Your doctor may recommend over-the-counter antacids or medications that stop acid production or assist the muscles that empty your stomach. These medications can be purchased over-the-counter without a prescription. However, see your doctor before starting or adding a medication.

  • Antacids, such as Mylanta®, Alka-Seltzer®, Riopan®, Maalox®, and Rolaids®, are typically the initial drugs recommended as GERD treatments for relieving heartburn and other mild symptoms. Many antacid brands on the market use different combinations of three basic salts – aluminum, magnesium, and calcium – with bicarbonate or hydroxide ions to neutralize the stomach acid. Be aware that antacids can have side effects. Magnesium salt can lead to diarrhea, and aluminum salt may cause constipation. Magnesium and aluminum salts are frequently combined in a single product to balance these effects.
  • Calcium carbonate antacids, such as Alka-2®, Tums®, and Titralac®, can also be a supplemental source of calcium, although they can lead to constipation as well.
  • Foaming agents, such as Gaviscon®, work by covering the stomach contents with foam to prevent reflux from occurring.
  • H2 blockers, such as famotidine (Pepcid AC®), cimetidine (Tagamet HB®), ranitidine (Zantac 75®), and nizatidine (Axid AR®), reduce acid production. Available in both prescription and over-the-counter strength, these drugs provide short-term relief and are effective for about half of those with GERD symptoms.
  • Proton pump inhibitors include esomeprazole (Nexium®), lansoprazole (Prevacid®), omeprazole (Prilosec®, Zegerid®), pantoprazole (Protonix®), and rabeprazole (Aciphex®). All of these drugs are available by prescription, although Prilosec® is also available in over-the-counter strength. Proton pump inhibitors are more effective than H2 blockers and can relieve symptoms and heal the esophageal lining in almost all individuals with GERD.
  • Prokinetics are prescribed to help strengthen the lower esophageal sphincter (LES) and cause the stomach to empty faster. This group includes bethanechol (Urecholine®) and metoclopramide (Reglan®). Metoclopramide also improves muscle action in the digestive tract. Prokinetics have frequent side effects that limit their usefulness, including sleepiness, fatigue, anxiety, depression, and problems with physical movement.

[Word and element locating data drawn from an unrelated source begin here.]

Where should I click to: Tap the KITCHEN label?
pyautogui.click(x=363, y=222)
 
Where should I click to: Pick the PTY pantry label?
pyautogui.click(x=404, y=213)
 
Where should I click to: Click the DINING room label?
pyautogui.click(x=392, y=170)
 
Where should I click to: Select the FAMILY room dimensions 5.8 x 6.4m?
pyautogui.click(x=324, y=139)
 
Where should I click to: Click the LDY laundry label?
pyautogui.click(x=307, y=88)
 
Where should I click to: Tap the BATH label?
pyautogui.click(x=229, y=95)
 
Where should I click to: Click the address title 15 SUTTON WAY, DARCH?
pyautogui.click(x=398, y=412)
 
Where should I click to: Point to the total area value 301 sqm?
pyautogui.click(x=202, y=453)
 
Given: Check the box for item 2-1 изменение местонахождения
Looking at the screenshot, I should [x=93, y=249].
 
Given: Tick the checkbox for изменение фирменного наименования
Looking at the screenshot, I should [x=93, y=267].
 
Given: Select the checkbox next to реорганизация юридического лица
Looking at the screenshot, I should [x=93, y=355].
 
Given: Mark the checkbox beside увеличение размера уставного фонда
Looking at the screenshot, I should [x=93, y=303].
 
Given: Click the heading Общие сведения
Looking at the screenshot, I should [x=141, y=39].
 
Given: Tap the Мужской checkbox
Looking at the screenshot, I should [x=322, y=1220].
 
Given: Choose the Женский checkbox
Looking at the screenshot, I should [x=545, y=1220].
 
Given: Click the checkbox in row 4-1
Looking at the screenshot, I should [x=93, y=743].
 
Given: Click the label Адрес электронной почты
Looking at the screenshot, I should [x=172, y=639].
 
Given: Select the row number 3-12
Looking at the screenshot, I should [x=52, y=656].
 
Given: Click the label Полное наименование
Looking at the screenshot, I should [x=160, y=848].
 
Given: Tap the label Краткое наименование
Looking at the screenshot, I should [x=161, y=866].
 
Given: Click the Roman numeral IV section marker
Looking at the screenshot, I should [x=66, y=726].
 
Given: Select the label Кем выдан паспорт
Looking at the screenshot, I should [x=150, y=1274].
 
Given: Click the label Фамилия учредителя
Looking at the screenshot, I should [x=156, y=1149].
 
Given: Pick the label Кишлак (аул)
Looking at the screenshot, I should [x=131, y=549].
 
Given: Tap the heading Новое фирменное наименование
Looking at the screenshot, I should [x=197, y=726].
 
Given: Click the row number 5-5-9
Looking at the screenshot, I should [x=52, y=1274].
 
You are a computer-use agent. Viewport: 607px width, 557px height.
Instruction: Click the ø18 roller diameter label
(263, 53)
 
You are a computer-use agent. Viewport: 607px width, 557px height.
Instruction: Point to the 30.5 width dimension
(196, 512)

Because drugs work in different ways, your doctor may recommend a combination of medications to help control your symptoms. Individuals who experience heartburn after eating may be advised to take both antacids and H2 blockers. The antacids neutralize existing acid in the stomach, while the H2 blockers hinder further acid production. Your doctor is the best source of information regarding GERD treatments and medication use.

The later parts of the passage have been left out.